Monday, March 11, 2013

A Poor Combination

About a year ago, I saw this in AAA World, the member magazine of the American Automobile Association. "Some large companies and special-interest groups ... are lobbying Congress, urging legislators to boost the national weight limit on tractor-trailer trucks from 80,000 to 97,000 pounds" (Jan/Feb 2012, p. 9).

A few months after that, I saw an article on National Review Online quoting from this article on American Thinker. "According to the Brookings Institution, a 500-lb weight reduction of the average car increased annual highway fatalities by 2,200-3,900 and serious injuries by 11,000 and 19,500 per year. USA Today found that 7,700 deaths occurred for every mile per gallon gained in fuel economy standards."
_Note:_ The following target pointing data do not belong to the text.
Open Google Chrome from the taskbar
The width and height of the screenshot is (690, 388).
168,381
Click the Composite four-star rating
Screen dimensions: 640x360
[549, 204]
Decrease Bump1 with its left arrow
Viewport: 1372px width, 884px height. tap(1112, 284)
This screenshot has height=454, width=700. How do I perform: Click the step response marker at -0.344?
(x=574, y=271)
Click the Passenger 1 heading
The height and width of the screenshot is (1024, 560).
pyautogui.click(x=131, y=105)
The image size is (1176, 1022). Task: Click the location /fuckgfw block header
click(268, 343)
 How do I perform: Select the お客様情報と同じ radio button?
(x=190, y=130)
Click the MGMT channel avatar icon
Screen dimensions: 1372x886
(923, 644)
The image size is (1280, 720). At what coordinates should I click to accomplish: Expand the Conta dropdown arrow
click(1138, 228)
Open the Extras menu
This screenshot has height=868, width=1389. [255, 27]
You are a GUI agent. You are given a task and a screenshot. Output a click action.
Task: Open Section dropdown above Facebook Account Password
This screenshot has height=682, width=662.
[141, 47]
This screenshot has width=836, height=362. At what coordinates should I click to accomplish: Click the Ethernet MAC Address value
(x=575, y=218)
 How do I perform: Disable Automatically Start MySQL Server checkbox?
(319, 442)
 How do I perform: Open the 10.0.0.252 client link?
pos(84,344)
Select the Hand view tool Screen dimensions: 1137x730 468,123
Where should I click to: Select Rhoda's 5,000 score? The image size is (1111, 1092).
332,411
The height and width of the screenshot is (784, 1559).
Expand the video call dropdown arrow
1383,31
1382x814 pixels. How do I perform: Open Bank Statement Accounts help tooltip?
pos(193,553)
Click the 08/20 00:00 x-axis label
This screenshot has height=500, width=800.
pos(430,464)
Smaller cars and larger trucks, while at the same time truckers are driving more aggressively than ever. I make two 200-mile round trips per week, and on each leg of each trip there is at least one truck traveling close to 80 MPH, and since they are legally barred from using the left-hand lane*, they barrel up behind slower moving vehicles attempting to intimidate them into moving.

Airport security theater causes highway deaths. Automobile fuel efficiency standards cause highway deaths. Relaxed truck regulations will cause highway deaths. But as long as officials get to look compassionate instead of reckless when they propose such rule changes, we'll all quietly accept that we'll be dying more frequently on the road.

* = They're legally barred from traveling at 80 MPH, too, but it's easier to quickly identify when a trucker is violating the left-hand-lane ban.

NB: Why am I blogging in March 2013 about articles from January and April of 2012? Stuff stays on my "to blog" list for a LONG time.